If you use BigInteger (or BigDecimal) and want to perform arithmetic on them, you have to use the methods add or subtract, for example. This may sound fine until you realize that this
i += d + p + y;
would be written like this for a BigInteger:
i = i.add(d.add(p.add(y)));
As you can see it is a little easier to read the first line. This could be solved if Java allowed operator overloading but it doesn't, so this begs the question:
Why isn't BigInteger a primitive type so it can take advantage of the same operators as other primitive types?
That's because BigInteger is not, in fact, anything that is close to being a primitive. It is implemented using an array and some additional fields, and the various operations include complex operations. For example, here is the implementation of add:
public BigInteger add(BigInteger val) {
if (val.signum == 0)
return this;
if (signum == 0)
return val;
if (val.signum == signum)
return new BigInteger(add(mag, val.mag), signum);
int cmp = compareMagnitude(val);
if (cmp == 0)
return ZERO;
int[] resultMag = (cmp > 0 ? subtract(mag, val.mag)
: subtract(val.mag, mag));
resultMag = trustedStripLeadingZeroInts(resultMag);
return new BigInteger(resultMag, cmp == signum ? 1 : -1);
}
Primitives in Java are types that are usually implemented directly by the CPU of the host machine. For example, every modern computer has a machine-language instruction for integer addition. Therefore it can also have very simple byte code in the JVM.
A complex type like BigInteger cannot usually be handled that way, and it cannot be translated into simple byte code. It cannot be a primitive.

········

- Task A
From the BigInteger discussion, list every return statement in the shown implementation of add, in the order they appear.
- Task B
Print the part of the BigInteger discussion that runs from "return new BigInteger(add(mag, val.mag), signum);" down to "0 ? subtract(mag, val.mag)", unchanged.

- Dataset rows
········

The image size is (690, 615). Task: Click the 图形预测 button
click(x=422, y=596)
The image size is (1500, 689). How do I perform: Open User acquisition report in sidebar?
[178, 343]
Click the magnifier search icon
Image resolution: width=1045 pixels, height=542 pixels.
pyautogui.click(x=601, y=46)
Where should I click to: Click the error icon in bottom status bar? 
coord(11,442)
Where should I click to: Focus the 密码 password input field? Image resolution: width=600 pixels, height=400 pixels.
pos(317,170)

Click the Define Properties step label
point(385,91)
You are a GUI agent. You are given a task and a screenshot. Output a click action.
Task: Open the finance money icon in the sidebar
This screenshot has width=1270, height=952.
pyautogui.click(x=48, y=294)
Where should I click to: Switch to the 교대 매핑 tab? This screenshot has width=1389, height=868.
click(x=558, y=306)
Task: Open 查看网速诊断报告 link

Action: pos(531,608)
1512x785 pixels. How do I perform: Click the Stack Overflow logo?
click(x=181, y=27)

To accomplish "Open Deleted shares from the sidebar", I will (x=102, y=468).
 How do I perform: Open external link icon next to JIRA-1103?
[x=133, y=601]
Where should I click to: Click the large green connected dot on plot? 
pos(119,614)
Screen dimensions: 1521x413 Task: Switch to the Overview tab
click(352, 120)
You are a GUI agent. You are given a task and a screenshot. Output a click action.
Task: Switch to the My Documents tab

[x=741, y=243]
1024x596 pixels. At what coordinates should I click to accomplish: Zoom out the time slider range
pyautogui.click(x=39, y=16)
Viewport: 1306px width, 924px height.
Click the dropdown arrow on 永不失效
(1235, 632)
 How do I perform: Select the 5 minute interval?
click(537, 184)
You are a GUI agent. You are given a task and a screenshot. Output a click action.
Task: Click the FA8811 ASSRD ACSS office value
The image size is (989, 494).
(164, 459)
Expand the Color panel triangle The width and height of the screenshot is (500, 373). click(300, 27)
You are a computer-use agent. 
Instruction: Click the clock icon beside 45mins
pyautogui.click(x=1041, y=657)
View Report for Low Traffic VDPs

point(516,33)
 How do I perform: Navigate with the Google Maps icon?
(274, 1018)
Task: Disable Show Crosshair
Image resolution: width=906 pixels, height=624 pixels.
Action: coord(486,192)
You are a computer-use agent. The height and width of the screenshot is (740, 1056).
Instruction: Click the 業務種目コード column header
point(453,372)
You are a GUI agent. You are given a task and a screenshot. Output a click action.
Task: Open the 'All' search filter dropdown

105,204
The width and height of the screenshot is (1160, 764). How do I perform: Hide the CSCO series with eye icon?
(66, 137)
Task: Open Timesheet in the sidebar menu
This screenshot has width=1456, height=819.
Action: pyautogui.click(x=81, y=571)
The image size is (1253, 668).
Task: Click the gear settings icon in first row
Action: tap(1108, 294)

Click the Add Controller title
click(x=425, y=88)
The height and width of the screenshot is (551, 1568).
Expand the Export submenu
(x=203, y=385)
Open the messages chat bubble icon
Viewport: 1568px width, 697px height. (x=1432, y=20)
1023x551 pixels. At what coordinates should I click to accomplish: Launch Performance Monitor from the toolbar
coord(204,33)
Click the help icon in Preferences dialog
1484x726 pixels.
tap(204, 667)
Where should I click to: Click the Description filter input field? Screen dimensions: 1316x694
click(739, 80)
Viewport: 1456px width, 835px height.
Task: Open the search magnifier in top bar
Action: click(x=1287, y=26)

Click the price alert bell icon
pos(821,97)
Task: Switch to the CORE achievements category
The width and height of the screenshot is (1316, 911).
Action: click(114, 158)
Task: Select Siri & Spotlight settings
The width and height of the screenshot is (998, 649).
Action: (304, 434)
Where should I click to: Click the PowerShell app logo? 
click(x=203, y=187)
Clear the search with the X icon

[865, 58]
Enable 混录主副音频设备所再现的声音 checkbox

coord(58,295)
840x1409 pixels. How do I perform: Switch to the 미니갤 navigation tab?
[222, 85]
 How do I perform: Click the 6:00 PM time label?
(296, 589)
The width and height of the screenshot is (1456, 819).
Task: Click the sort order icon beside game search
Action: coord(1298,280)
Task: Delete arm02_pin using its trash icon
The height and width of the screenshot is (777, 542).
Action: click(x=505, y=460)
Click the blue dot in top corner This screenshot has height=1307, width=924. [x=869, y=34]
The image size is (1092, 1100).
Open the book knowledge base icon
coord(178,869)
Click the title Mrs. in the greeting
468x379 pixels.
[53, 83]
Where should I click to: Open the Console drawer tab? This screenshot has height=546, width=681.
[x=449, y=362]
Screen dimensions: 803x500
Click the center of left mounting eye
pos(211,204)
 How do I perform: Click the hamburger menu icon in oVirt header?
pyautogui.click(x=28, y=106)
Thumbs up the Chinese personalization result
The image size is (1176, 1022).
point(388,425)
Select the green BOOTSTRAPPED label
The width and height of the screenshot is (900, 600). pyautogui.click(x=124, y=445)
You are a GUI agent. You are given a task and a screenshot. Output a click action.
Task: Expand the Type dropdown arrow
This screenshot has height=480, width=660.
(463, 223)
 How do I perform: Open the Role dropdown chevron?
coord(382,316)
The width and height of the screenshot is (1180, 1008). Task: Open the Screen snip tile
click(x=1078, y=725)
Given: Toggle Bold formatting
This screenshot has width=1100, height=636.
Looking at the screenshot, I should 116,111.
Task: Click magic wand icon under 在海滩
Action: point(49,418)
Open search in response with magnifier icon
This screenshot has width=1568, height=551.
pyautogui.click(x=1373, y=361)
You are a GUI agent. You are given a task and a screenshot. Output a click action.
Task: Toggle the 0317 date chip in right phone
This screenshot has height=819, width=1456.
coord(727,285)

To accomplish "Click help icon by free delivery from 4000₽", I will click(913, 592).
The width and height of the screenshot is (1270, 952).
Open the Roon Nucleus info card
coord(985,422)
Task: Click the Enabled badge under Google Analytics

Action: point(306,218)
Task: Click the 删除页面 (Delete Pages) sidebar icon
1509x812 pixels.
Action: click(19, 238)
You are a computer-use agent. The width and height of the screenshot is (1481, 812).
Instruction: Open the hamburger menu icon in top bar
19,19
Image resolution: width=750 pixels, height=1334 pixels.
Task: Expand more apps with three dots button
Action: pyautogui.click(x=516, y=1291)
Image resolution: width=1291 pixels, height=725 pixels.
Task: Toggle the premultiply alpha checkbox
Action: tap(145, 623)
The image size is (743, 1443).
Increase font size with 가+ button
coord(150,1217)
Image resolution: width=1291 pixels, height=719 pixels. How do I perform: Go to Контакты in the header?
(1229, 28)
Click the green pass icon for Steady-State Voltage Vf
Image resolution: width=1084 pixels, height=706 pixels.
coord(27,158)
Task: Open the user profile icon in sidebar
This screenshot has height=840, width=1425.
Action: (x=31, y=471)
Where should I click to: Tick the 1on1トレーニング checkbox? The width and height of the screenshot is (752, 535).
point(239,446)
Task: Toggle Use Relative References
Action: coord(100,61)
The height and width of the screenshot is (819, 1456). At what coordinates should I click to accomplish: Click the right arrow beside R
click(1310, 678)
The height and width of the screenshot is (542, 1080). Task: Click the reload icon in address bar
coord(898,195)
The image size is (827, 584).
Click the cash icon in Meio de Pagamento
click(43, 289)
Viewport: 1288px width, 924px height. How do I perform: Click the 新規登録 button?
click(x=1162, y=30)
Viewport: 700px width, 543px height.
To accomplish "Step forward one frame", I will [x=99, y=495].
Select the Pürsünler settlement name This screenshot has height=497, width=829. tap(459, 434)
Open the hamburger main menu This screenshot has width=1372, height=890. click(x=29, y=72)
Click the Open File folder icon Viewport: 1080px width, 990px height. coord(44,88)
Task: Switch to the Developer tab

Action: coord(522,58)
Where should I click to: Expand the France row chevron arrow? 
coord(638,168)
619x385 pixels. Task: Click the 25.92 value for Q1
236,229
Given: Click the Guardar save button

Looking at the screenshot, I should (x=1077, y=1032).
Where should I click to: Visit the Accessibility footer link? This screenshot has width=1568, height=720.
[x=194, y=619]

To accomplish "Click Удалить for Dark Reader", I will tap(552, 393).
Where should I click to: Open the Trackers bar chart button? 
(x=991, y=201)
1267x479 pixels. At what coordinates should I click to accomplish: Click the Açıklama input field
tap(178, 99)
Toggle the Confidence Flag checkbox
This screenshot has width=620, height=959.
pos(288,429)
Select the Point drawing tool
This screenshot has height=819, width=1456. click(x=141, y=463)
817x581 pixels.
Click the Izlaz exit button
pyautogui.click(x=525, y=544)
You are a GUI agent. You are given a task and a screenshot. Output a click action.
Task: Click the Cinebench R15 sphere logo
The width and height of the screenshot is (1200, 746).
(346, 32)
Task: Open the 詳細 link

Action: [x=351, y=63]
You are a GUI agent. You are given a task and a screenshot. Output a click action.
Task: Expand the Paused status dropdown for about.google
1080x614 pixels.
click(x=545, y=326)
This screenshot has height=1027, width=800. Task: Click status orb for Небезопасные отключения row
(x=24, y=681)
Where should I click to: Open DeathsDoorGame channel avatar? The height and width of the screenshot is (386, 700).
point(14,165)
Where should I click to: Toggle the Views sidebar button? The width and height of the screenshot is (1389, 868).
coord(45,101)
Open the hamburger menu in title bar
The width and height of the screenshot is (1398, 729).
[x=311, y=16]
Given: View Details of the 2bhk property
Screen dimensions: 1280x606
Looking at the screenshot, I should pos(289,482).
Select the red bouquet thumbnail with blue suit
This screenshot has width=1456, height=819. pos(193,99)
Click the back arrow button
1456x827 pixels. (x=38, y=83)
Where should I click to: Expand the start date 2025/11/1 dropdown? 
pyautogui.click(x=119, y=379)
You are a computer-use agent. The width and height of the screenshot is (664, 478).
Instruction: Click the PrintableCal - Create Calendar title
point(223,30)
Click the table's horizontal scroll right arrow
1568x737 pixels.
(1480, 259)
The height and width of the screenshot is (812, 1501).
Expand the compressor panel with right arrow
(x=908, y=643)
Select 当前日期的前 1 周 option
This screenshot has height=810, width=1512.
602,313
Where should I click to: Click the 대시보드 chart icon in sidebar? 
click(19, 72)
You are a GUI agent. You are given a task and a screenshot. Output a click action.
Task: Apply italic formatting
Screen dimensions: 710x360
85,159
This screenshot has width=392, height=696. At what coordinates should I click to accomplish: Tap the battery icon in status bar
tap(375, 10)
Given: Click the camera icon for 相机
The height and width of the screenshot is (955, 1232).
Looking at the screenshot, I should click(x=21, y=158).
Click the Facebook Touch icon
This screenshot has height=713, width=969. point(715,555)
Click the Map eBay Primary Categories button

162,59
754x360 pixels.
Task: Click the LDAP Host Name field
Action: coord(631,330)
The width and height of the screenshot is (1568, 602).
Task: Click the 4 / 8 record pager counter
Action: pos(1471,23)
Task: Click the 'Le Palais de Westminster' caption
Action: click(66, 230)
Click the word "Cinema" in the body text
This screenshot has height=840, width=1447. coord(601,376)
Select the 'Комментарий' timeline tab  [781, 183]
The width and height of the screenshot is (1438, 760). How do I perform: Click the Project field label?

········

- Problem solution A
return this;
return val;
return new BigInteger(add(mag, val.mag), signum);
return ZERO;
return new BigInteger(resultMag, cmp == signum ? 1 : -1);

- Problem solution B
return new BigInteger(add(mag, val.mag), signum);
int cmp = compareMagnitude(val);
if (cmp == 0)
return ZERO;
int[] resultMag = (cmp > 0 ? subtract(mag, val.mag)